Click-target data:
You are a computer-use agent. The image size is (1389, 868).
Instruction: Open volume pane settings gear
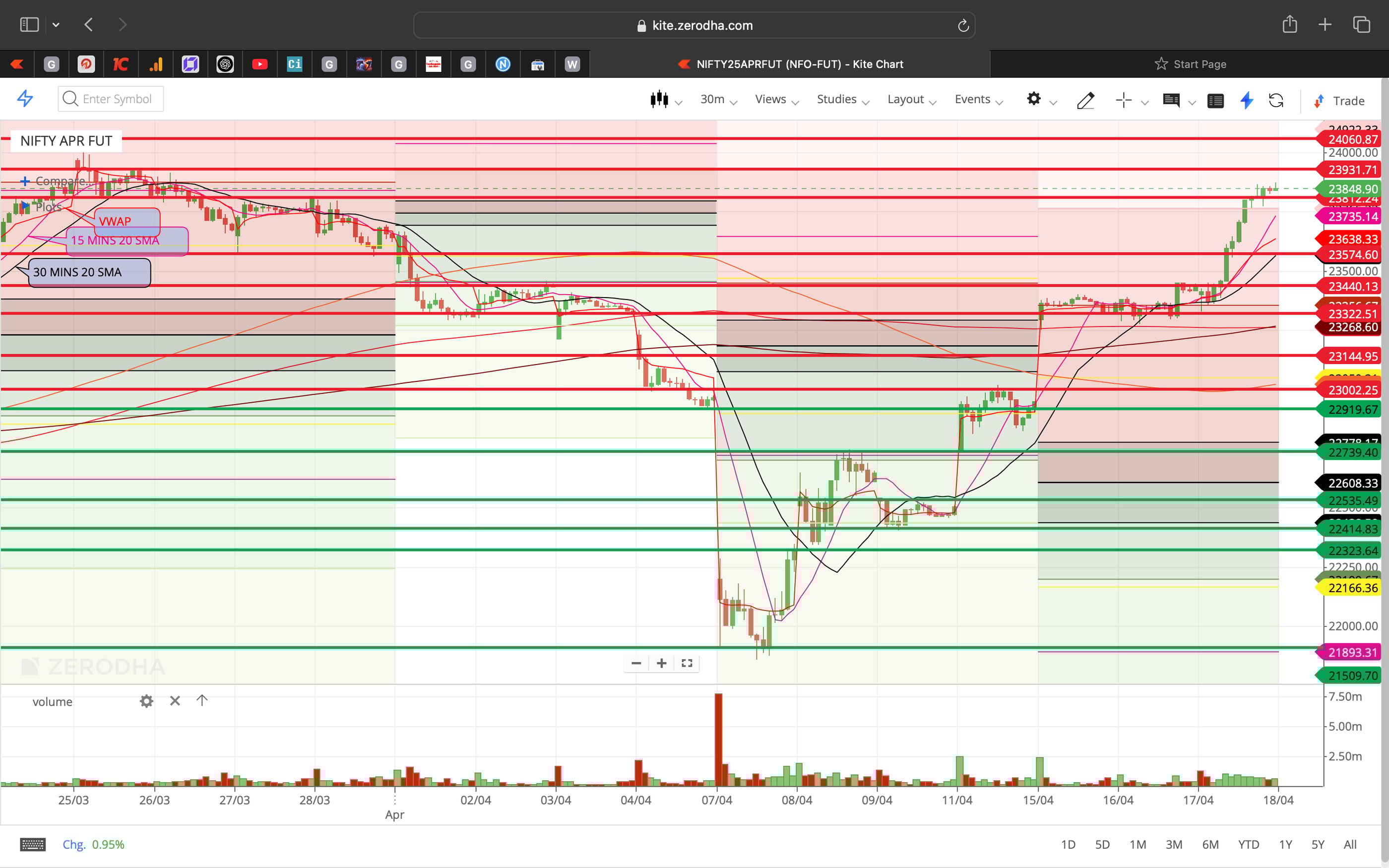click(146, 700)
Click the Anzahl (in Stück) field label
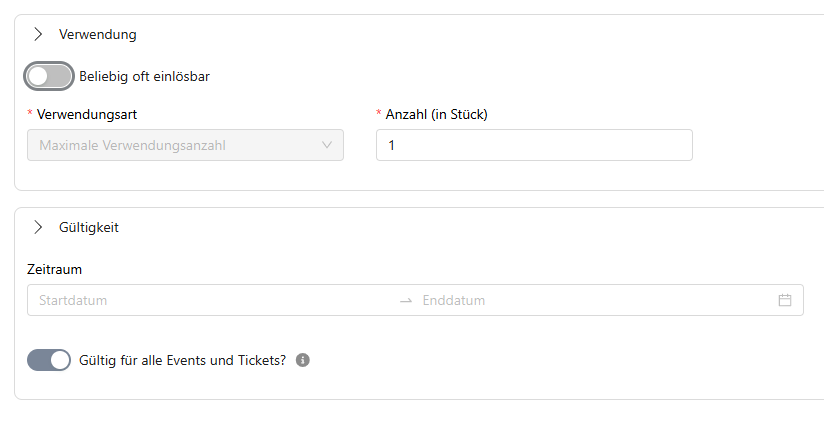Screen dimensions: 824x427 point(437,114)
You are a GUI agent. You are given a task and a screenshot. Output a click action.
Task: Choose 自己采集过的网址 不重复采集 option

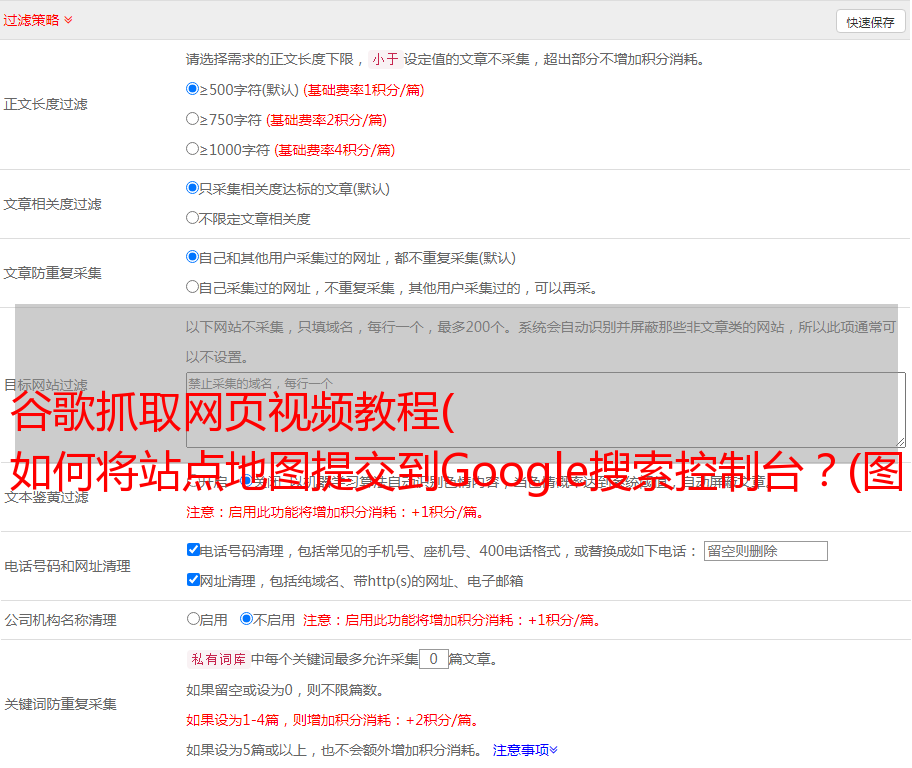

==

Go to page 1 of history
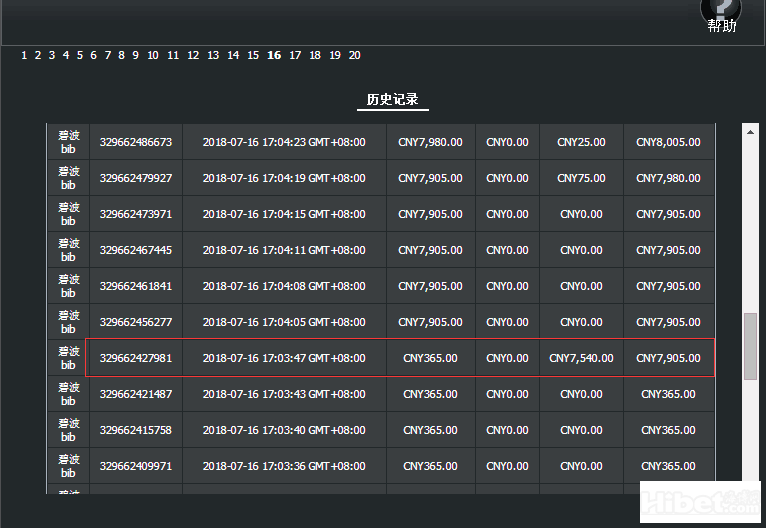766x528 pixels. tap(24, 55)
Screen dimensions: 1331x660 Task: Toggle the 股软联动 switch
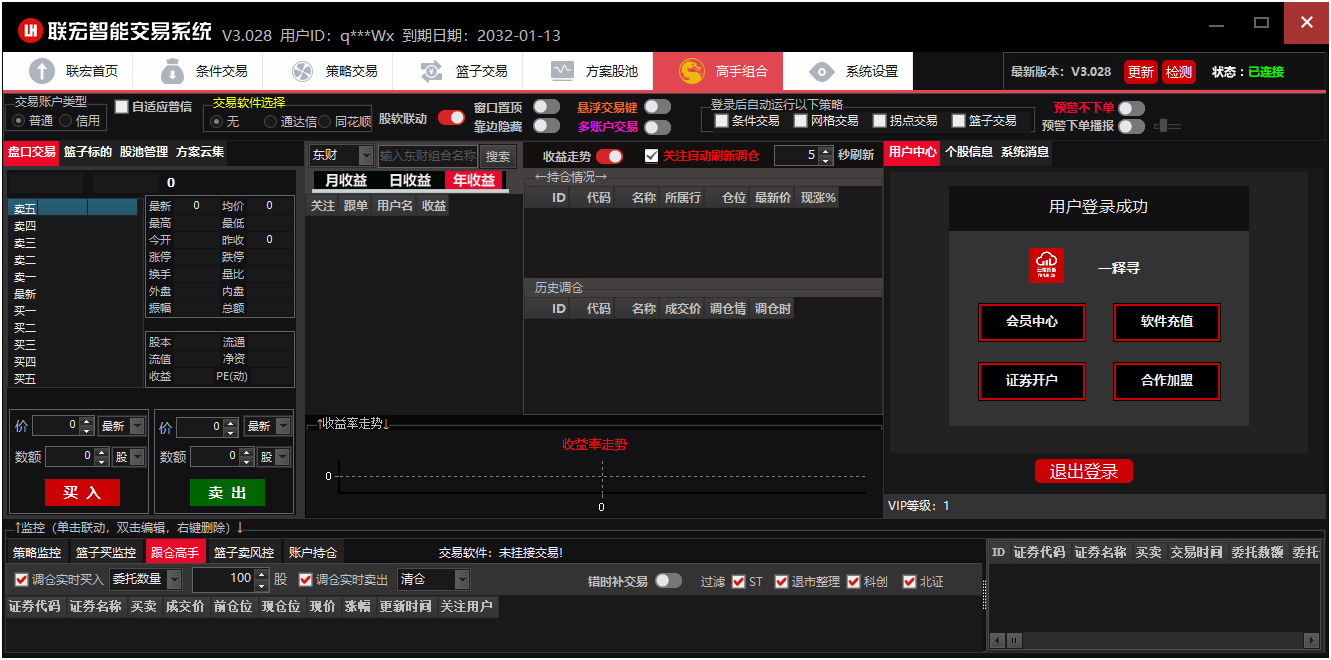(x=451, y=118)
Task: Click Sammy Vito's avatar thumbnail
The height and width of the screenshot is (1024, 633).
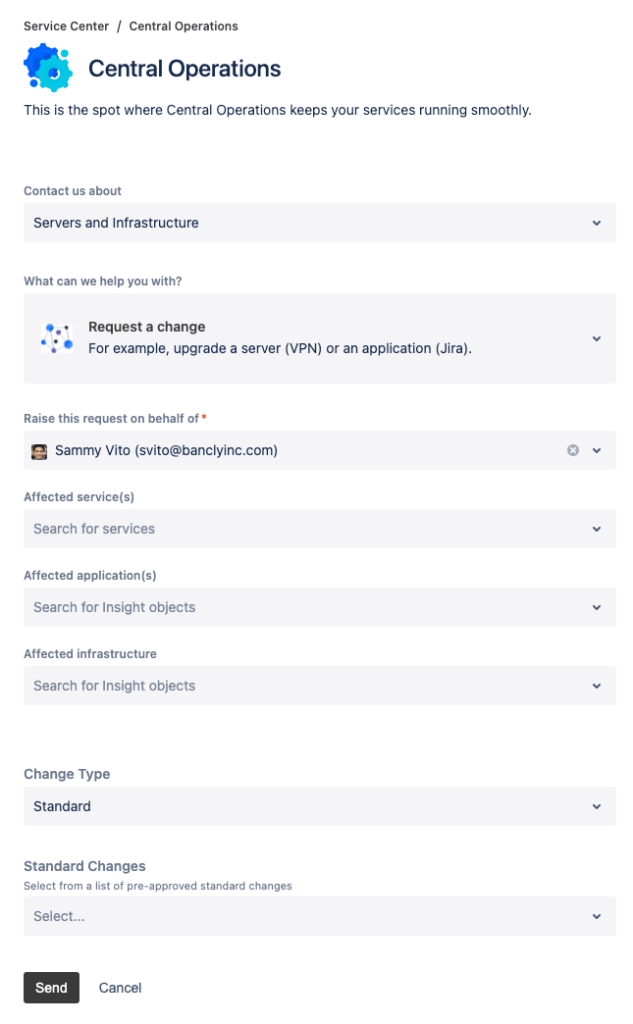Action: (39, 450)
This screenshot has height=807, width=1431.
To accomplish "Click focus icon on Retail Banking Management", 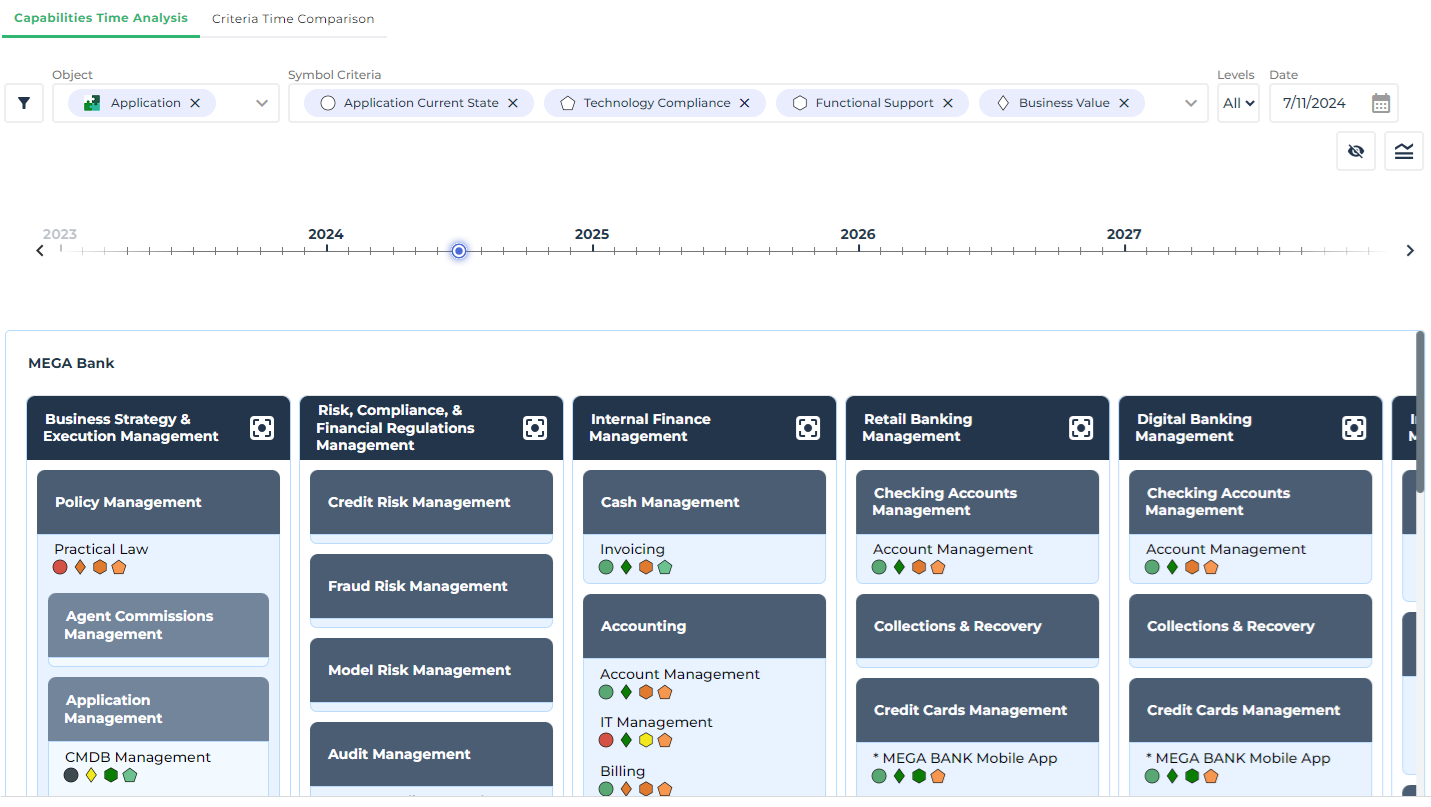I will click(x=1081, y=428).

==

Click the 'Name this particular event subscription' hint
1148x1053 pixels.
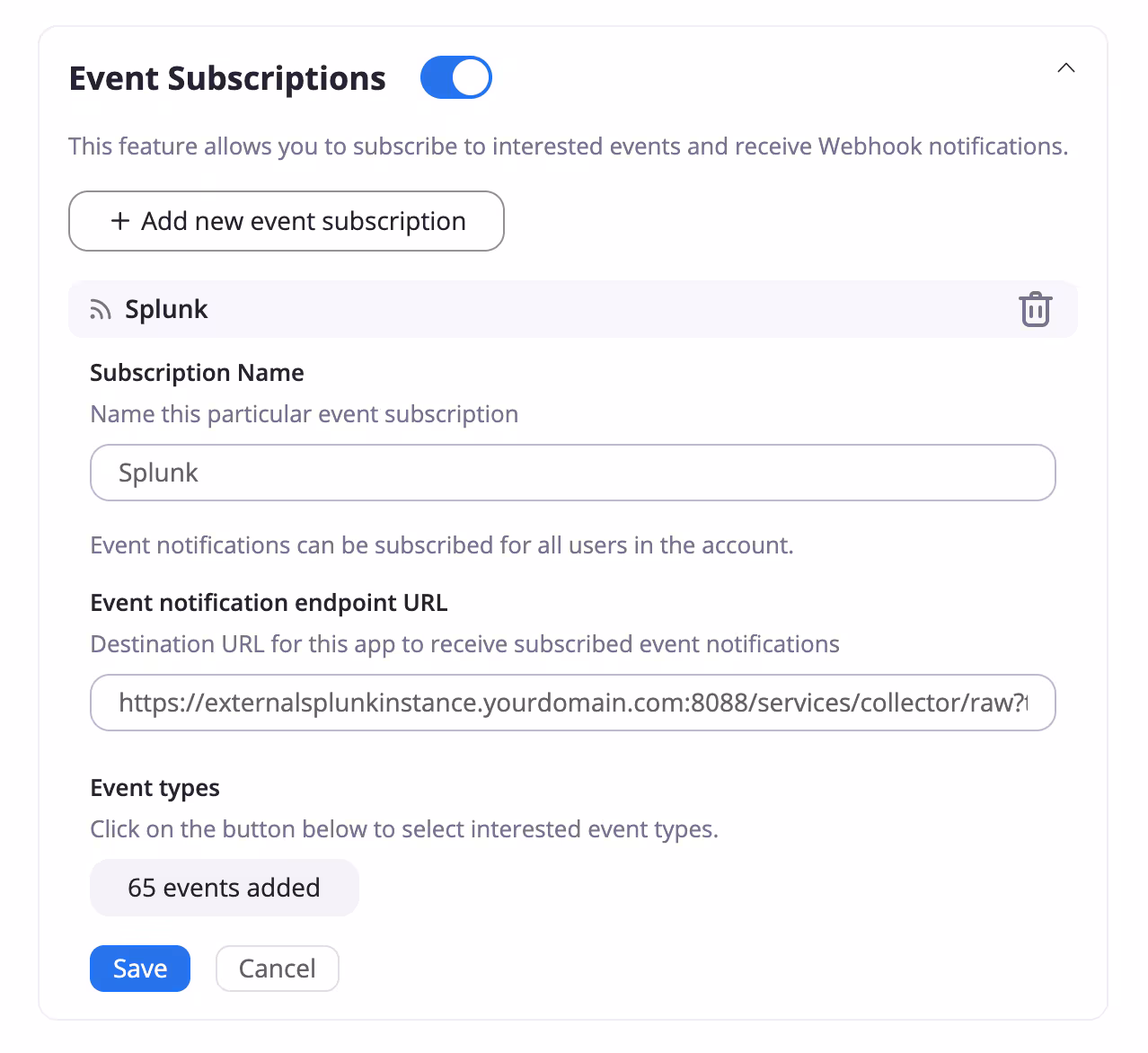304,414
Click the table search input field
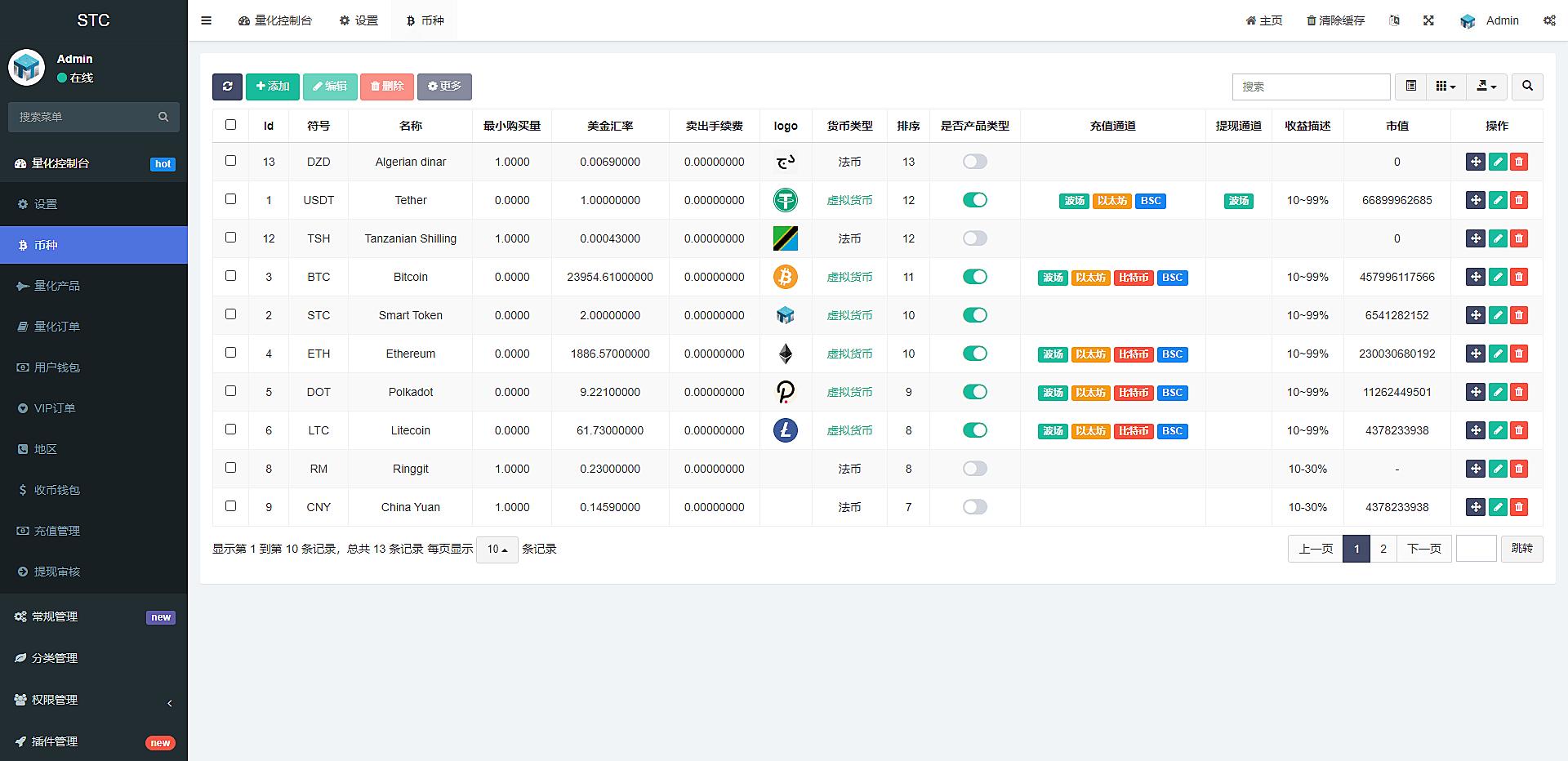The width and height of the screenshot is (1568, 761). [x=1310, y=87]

• Task:
Repeat the data above word for word, from the line with "You are a computer-use" up to and including the line with "Task: Choose 自己采集过的网址 不重复采集 option", and leave the pictures out.

• Solution to the exercise:
You are a computer-use agent. The image size is (1389, 868).
Instruction: Open volume pane settings gear
click(146, 700)
Click the Anzahl (in Stück) field label
Screen dimensions: 824x427 point(437,114)
You are a GUI agent. You are given a task and a screenshot. Output a click action.
Task: Choose 自己采集过的网址 不重复采集 option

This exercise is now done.